High Country Women’s Fund Responds to Gas Crisis


Story by Kathleen McFadden
Mary Jo Grubbs and Barbara Hall of the High Country Women’s Fund (from left in rear), presented $10,000 in emergency gas card assistance to Lynne Mason (front left) and Jayne McNeil. Photo by Kathleen McFadden

Frowns, winces and outright groans are happening at gasoline pumps all over the country, but the high price of fuel that many people can absorb by cutting back on nonessentials is devastating to families already living on the edge. For those families, paying for gasoline means not paying for something else—and that something else can hardly be classified as a nonessential. Cutting back means having less money for rent, for utility bills, for food. Forget the movies and vacation trips to the beach. The gas price crisis has many families grappling with the fundamental question of how to survive.

Responding to this crisis, the High Country Women’s Fund, an initiative of the High Country United Way, has allocated $10,000 to pay for gasoline cards for women who are struggling to get to work or school and struggling to get their children to childcare.

The money has been split evenly between Watauga and Avery counties. In Watauga, the Watauga Crisis Assistance Network, WeCAN, is handling applications for assistance, and Shivonne Quintero is WeCAN’s service coordinator. In Avery, Jayne McNeil of Volunteer Avery County is the point of contact.

Barbara Hall, a member of the High Country Women’s Fund Directors’ Circle, said, “When a woman with children HAS a job and the price of gas keeps her from getting there, when the decision had been medicine or groceries and now its just plain gasoline, there is a crisis. The High Country Women’s Fund is dipping into the Power of the Purse funds to give some help.”

McNeil recently assisted a single mom with three children who lives in Avery and works in Boone. The cost of her commute has skyrocketed.

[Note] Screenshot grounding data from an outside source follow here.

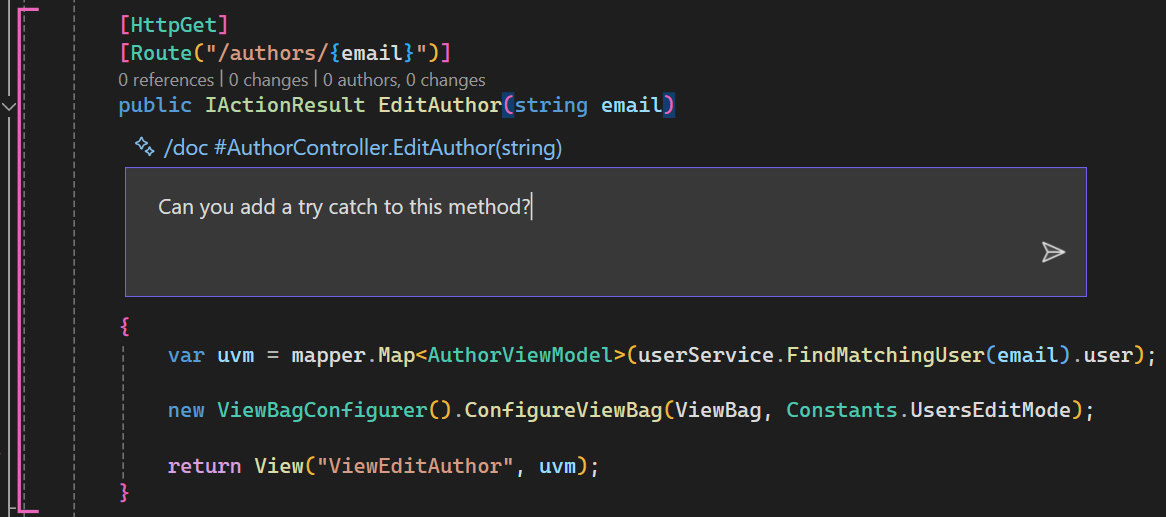Click the standalone "0 changes" CodeLens after references
The height and width of the screenshot is (517, 1166).
pyautogui.click(x=268, y=80)
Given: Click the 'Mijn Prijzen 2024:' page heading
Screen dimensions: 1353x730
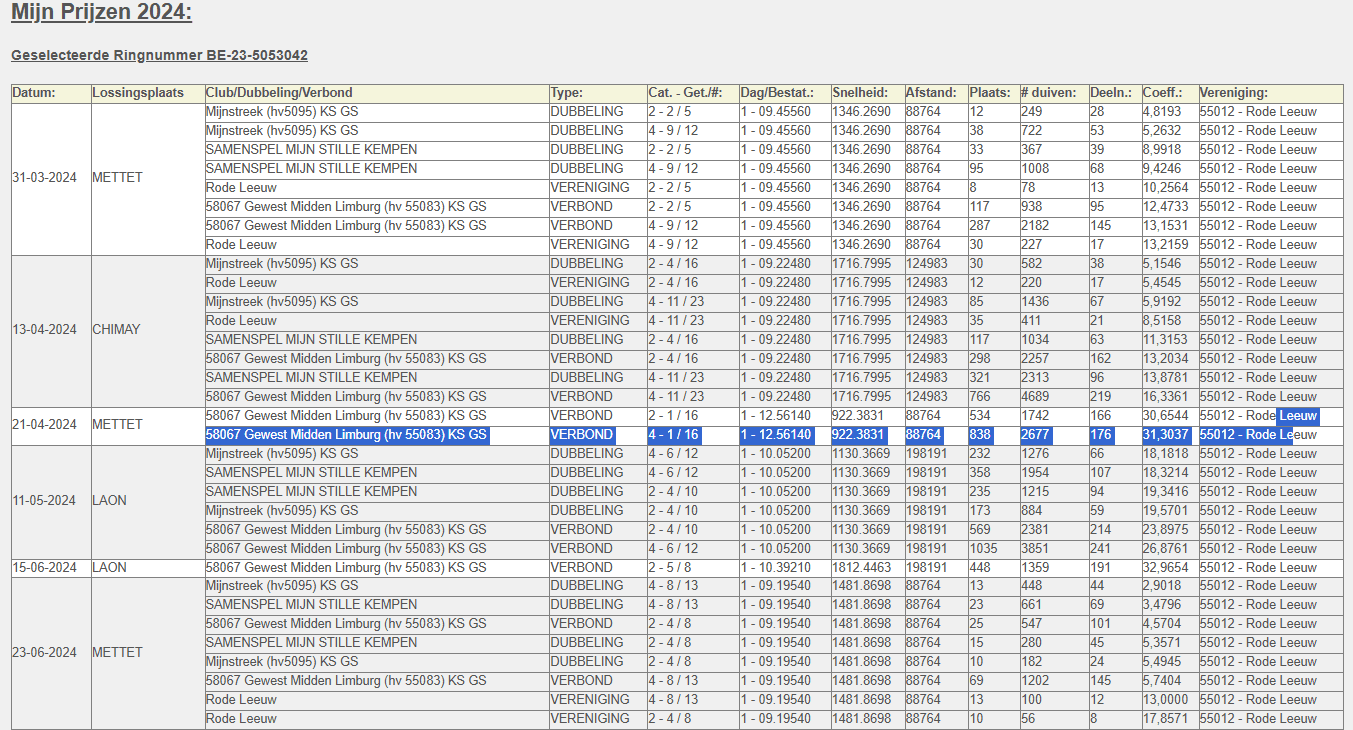Looking at the screenshot, I should click(101, 14).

“A lot of women are making minimum wage and there’s not a lot left after paying for gas,” said Mary Jo Grubbs, allocations chair of the High Country Women’s Fund. “At $4 a gallon for gas and minimum wage, the math doesn’t add up.”
According to Lynne Mason, director of the Hospitality House, “The demand for WeCAN assistance this year has been phenomenal. We have distributed more food boxes in the first five months of this year than all of last year. When you live so much on the edge, at so low an income, it’s getting harder and harder to make it.”

Grubbs said, “The funds we are releasing for gas assistance represent donations from hundreds of generous women in our community. Through our Power of the Purse luncheon in the fall, we are able to raise significant funds that we distribute throughout the year to women and children in need. When women support Power of the Purse through sponsorships, jewelry bids or ticket sales, we can make a huge impact on our community for women who are one step away from a setback.

“By being an initiative of the United Way,” Grubbs continued, “we can partner with United Way agencies and move funds into the hands of those who need it more quickly. The structure is there to take those generous donations and put them to use almost immediately.”

Both Quintero and McNeil will evaluate applications for assistance and release the gas cards based strictly on need. The program is intended to be a lifeline, not a cushion. To contact Quintero, call 828-264-1237. To contact McNeil, call 828-737-0718.